▶ INSTRUCTIONS TO FOLLOW
In the answer, each entry below appears exactly as given, and no picture appears at all.

'''

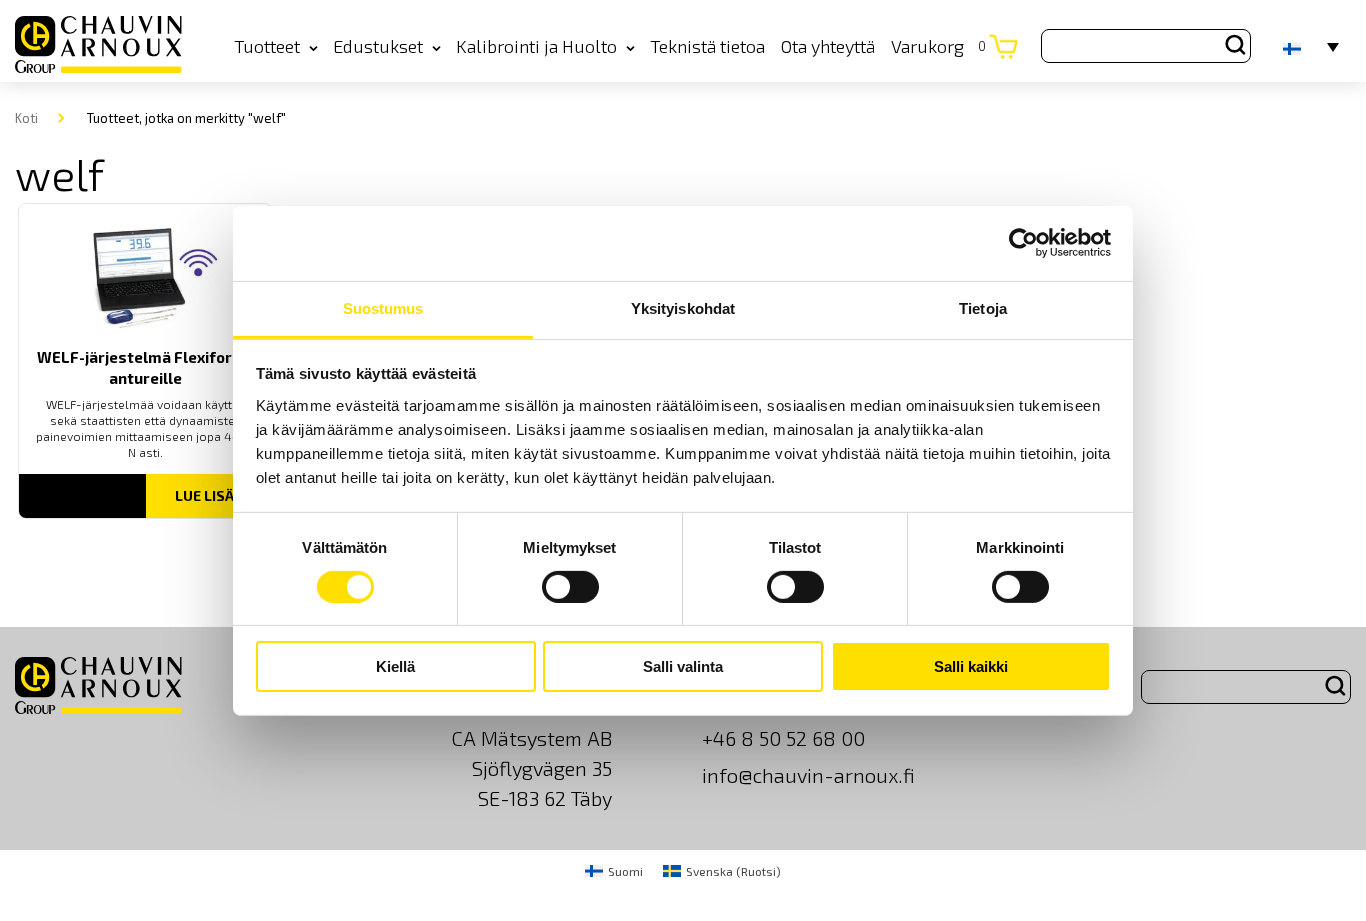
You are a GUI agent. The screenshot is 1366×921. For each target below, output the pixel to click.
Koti (26, 118)
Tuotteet (267, 46)
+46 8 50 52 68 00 (783, 738)
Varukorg (938, 46)
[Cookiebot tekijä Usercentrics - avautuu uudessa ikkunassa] (1023, 243)
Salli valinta (683, 666)
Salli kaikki (971, 666)
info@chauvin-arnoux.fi (808, 775)
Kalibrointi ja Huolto (536, 46)
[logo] (98, 45)
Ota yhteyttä (828, 46)
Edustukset (378, 46)
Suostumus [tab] (383, 307)
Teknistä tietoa (707, 46)
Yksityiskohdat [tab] (683, 307)
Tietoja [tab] (983, 307)
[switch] (570, 587)
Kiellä (395, 666)
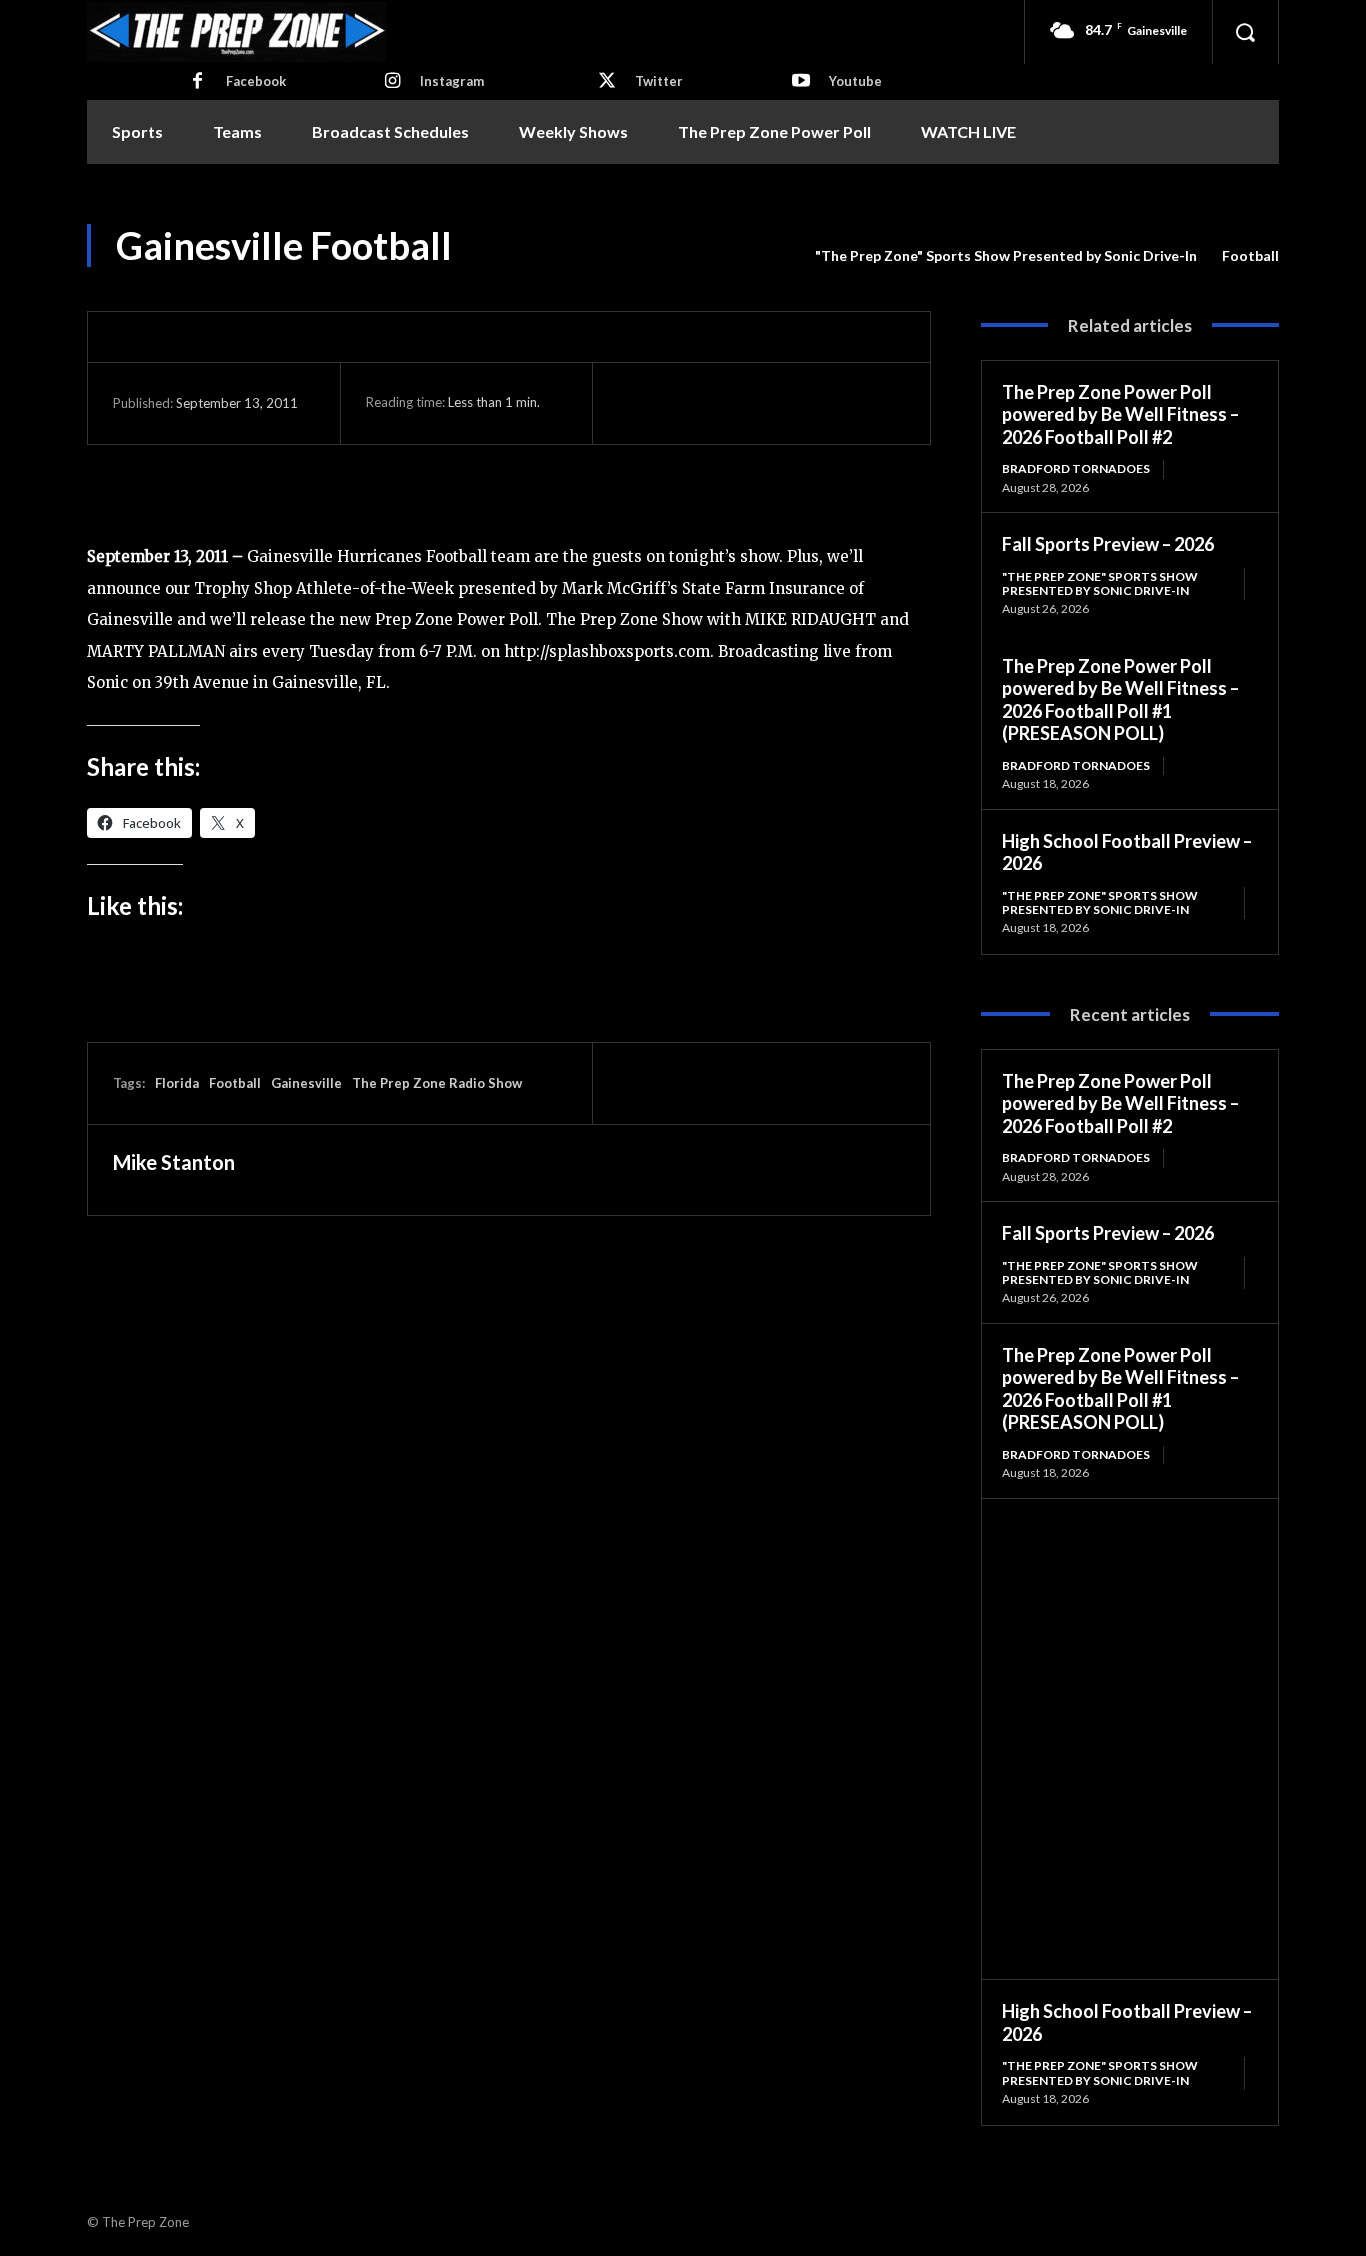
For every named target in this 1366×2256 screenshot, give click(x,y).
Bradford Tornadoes (1076, 468)
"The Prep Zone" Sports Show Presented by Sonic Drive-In (1006, 255)
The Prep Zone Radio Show (437, 1083)
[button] (1245, 32)
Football (1250, 255)
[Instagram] (392, 82)
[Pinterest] (730, 403)
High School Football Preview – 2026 (1127, 852)
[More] (823, 403)
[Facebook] (198, 82)
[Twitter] (607, 82)
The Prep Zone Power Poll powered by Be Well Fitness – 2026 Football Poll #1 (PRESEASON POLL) (1120, 700)
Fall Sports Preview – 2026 (1108, 544)
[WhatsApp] (776, 403)
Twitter (659, 81)
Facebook (256, 81)
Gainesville (306, 1083)
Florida (177, 1083)
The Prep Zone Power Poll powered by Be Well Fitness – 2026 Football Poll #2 (1120, 414)
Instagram (452, 81)
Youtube (855, 81)
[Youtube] (801, 82)
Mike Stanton (174, 1162)
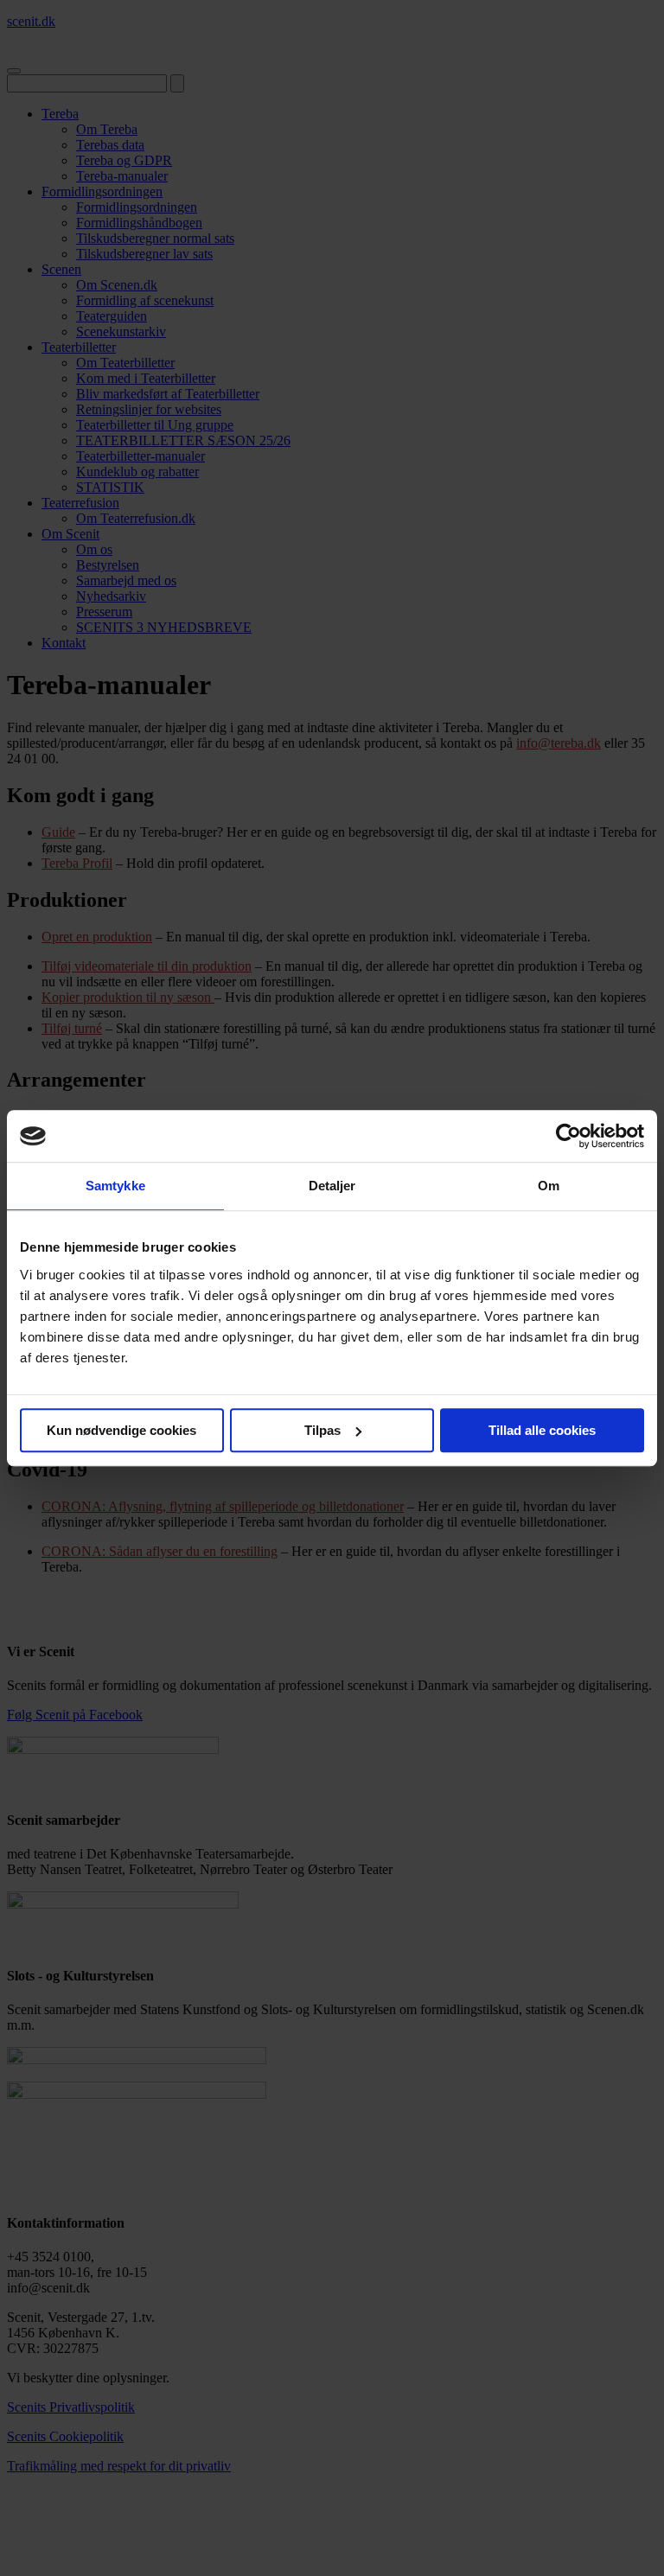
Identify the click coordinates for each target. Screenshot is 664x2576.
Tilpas (322, 1430)
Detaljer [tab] (332, 1185)
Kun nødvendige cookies (121, 1430)
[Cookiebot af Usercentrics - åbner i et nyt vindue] (568, 1136)
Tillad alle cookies (542, 1430)
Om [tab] (548, 1185)
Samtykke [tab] (115, 1185)
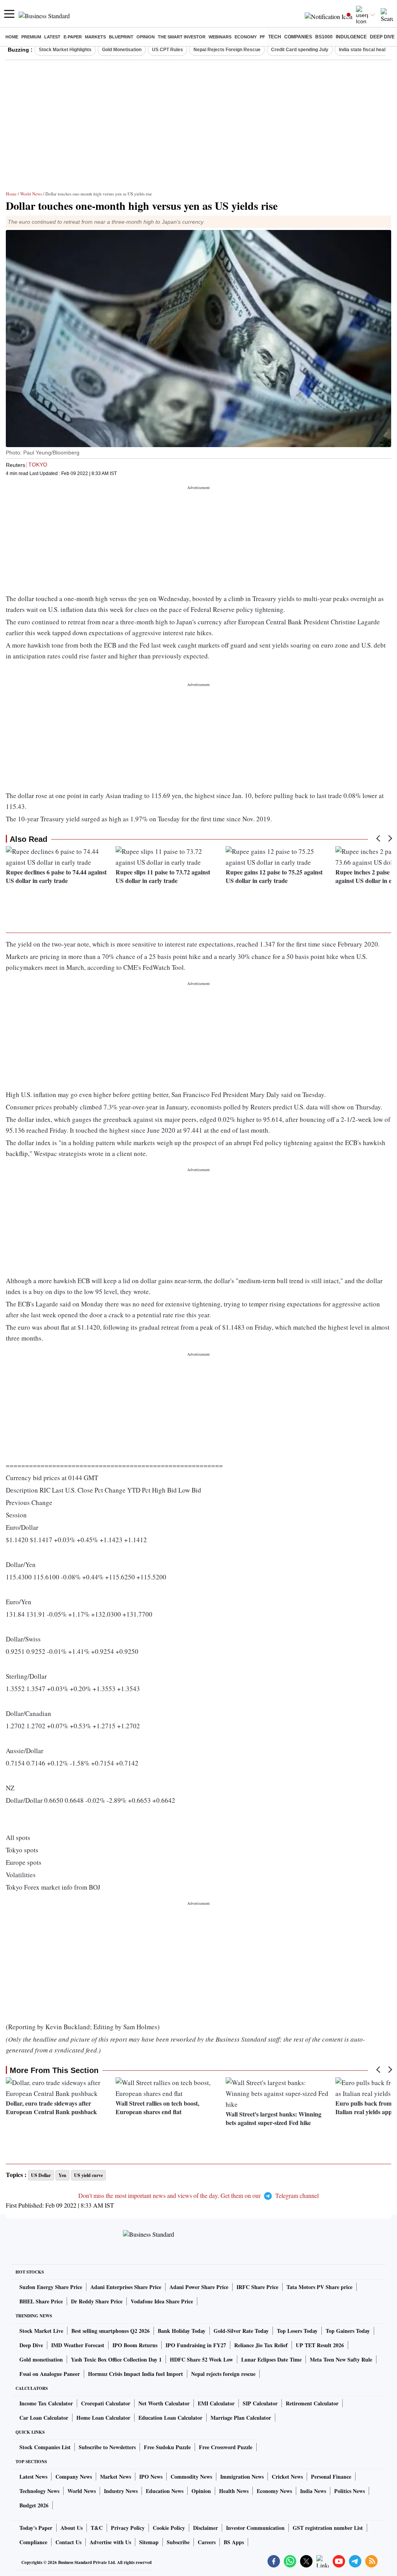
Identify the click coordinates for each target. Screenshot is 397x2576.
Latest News (33, 2476)
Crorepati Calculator (105, 2403)
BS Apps (234, 2542)
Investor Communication (255, 2528)
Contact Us (68, 2542)
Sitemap (149, 2542)
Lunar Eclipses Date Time (271, 2359)
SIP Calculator (260, 2403)
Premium (31, 37)
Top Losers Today (297, 2331)
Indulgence (351, 37)
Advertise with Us (110, 2542)
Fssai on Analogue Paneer (49, 2374)
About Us (71, 2528)
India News (313, 2491)
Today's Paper (35, 2528)
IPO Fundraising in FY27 (196, 2345)
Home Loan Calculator (103, 2418)
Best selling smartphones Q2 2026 (110, 2331)
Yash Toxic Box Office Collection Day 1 (116, 2359)
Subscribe (178, 2542)
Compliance (33, 2542)
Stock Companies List (45, 2447)
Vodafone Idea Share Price (162, 2301)
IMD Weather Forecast (77, 2345)
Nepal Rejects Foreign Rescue (227, 49)
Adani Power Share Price (198, 2287)
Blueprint (121, 37)
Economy (246, 37)
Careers (207, 2542)
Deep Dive (382, 37)
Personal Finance (331, 2476)
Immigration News (242, 2476)
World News (31, 194)
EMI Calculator (216, 2403)
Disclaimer (205, 2528)
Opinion (145, 37)
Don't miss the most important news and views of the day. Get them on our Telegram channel (198, 2195)
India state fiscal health (364, 49)
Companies (298, 37)
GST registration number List (328, 2528)
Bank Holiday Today (181, 2331)
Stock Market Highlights (65, 49)
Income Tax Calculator (46, 2403)
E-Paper (73, 37)
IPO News (150, 2476)
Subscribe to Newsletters (107, 2447)
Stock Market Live (41, 2331)
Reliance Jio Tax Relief (261, 2345)
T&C (97, 2528)
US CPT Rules (167, 49)
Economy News (274, 2491)
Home (11, 37)
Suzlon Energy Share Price (50, 2287)
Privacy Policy (128, 2528)
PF (262, 37)
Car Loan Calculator (43, 2418)
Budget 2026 (33, 2505)
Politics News (349, 2491)
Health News (234, 2491)
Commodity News (191, 2476)
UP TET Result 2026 (320, 2345)
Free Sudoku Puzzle (167, 2447)
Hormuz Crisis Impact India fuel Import (135, 2374)
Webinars (220, 37)
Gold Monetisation (122, 49)
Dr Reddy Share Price (97, 2301)
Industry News (121, 2491)
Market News (115, 2476)
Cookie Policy (169, 2528)
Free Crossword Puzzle (225, 2447)
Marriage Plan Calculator (241, 2418)
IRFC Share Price (257, 2287)
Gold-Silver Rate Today (241, 2331)
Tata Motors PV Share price (319, 2287)
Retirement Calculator (312, 2403)
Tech (274, 37)
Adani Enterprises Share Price (125, 2287)
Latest (52, 37)
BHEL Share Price (41, 2301)
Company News (73, 2476)
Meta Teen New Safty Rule (341, 2359)
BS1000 (324, 37)
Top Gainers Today (348, 2331)
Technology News (39, 2491)
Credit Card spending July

'''

▶ OUTPUT
You are a GUI agent. The screenshot is 1366×921. For each target below, output the pixel to click.
Koti (26, 118)
Tuotteet (267, 46)
+46 8 50 52 68 00 (783, 738)
Varukorg (938, 46)
[Cookiebot tekijä Usercentrics - avautuu uudessa ikkunassa] (1023, 243)
Salli valinta (683, 666)
Salli kaikki (971, 666)
info@chauvin-arnoux.fi (808, 775)
Kalibrointi ja Huolto (536, 46)
[logo] (98, 45)
Ota yhteyttä (828, 46)
Edustukset (378, 46)
Suostumus [tab] (383, 307)
Teknistä tietoa (707, 46)
Yksityiskohdat [tab] (683, 307)
Tietoja [tab] (983, 307)
[switch] (570, 587)
Kiellä (395, 666)
For every named target in this 1366×2256 screenshot, give click(x,y).
Bradford Tornadoes (1076, 468)
"The Prep Zone" Sports Show Presented by Sonic Drive-In (1006, 255)
The Prep Zone Radio Show (437, 1083)
[button] (1245, 32)
Football (1250, 255)
[Instagram] (392, 82)
[Pinterest] (730, 403)
High School Football Preview – 2026 (1127, 852)
[More] (823, 403)
[Facebook] (198, 82)
[Twitter] (607, 82)
The Prep Zone Power Poll powered by Be Well Fitness – 2026 Football Poll #1 (PRESEASON POLL) (1120, 700)
Fall Sports Preview – 2026 (1108, 544)
[WhatsApp] (776, 403)
Twitter (659, 81)
Facebook (256, 81)
Gainesville (306, 1083)
Florida (177, 1083)
The Prep Zone Power Poll powered by Be Well Fitness – 2026 Football Poll #2 (1120, 414)
Instagram (452, 81)
Youtube (855, 81)
[Youtube] (801, 82)
Mike Stanton (174, 1162)
Identify the click coordinates for each target. Screenshot is 664x2576.
Tilpas (322, 1430)
Detaljer [tab] (332, 1185)
Kun nødvendige cookies (121, 1430)
[Cookiebot af Usercentrics - åbner i et nyt vindue] (568, 1136)
Tillad alle cookies (542, 1430)
Om [tab] (548, 1185)
Samtykke [tab] (115, 1185)
Identify the click coordinates for each target. Screenshot is 397x2576.
Latest News (33, 2476)
Crorepati Calculator (105, 2403)
BS Apps (234, 2542)
Investor Communication (255, 2528)
Contact Us (68, 2542)
Sitemap (149, 2542)
Lunar Eclipses Date Time (271, 2359)
SIP Calculator (260, 2403)
Premium (31, 37)
Top Losers Today (297, 2331)
Indulgence (351, 37)
Advertise with Us (110, 2542)
Fssai on Analogue Paneer (49, 2374)
About Us (71, 2528)
India News (313, 2491)
Today's Paper (35, 2528)
IPO Fundraising in FY27 (196, 2345)
Home Loan Calculator (103, 2418)
Best selling smartphones Q2 2026 (110, 2331)
Yash Toxic Box Office Collection Day 1 (116, 2359)
Subscribe (178, 2542)
Compliance (33, 2542)
Stock Companies List (45, 2447)
Vodafone Idea Share Price (162, 2301)
IMD Weather Forecast (77, 2345)
Nepal Rejects Foreign Rescue (227, 49)
Adani Power Share Price (198, 2287)
Blueprint (121, 37)
Economy (246, 37)
Careers (207, 2542)
Deep Dive (382, 37)
Personal Finance (331, 2476)
Immigration News (242, 2476)
World News (31, 194)
EMI Calculator (216, 2403)
Disclaimer (205, 2528)
Opinion (145, 37)
Don't miss the most important news and views of the day. Get them on our Telegram channel (198, 2195)
India state fiscal health (364, 49)
Companies (298, 37)
GST registration number List (328, 2528)
Bank Holiday Today (181, 2331)
Stock Market Highlights (65, 49)
Income Tax Calculator (46, 2403)
E-Paper (73, 37)
IPO News (150, 2476)
Subscribe to Newsletters (107, 2447)
Stock Market Live (41, 2331)
Reliance Jio Tax Relief (261, 2345)
T&C (97, 2528)
US CPT Rules (167, 49)
Economy News (274, 2491)
Home (11, 37)
Suzlon Energy Share Price (50, 2287)
Privacy Policy (128, 2528)
PF (262, 37)
Car Loan Calculator (43, 2418)
Budget 2026 (33, 2505)
Politics News (349, 2491)
Health News (234, 2491)
Commodity News (191, 2476)
UP TET Result 2026 (320, 2345)
Free Sudoku Puzzle (167, 2447)
Hormuz Crisis Impact India fuel Import (135, 2374)
Webinars (220, 37)
Gold Monetisation (122, 49)
Dr Reddy Share Price (97, 2301)
Industry News (121, 2491)
Market News (115, 2476)
Cookie Policy (169, 2528)
Free Crossword Puzzle (225, 2447)
Marriage Plan Calculator (241, 2418)
IRFC Share Price (257, 2287)
Gold-Silver Rate Today (241, 2331)
Tata Motors PV Share price (319, 2287)
Retirement Calculator (312, 2403)
Tech (274, 37)
Adani Enterprises Share Price (125, 2287)
Latest (52, 37)
BHEL Share Price (41, 2301)
Company News (73, 2476)
Meta Teen New Safty Rule (341, 2359)
BS1000 (324, 37)
Top Gainers Today (348, 2331)
Technology News (39, 2491)
Credit Card spending July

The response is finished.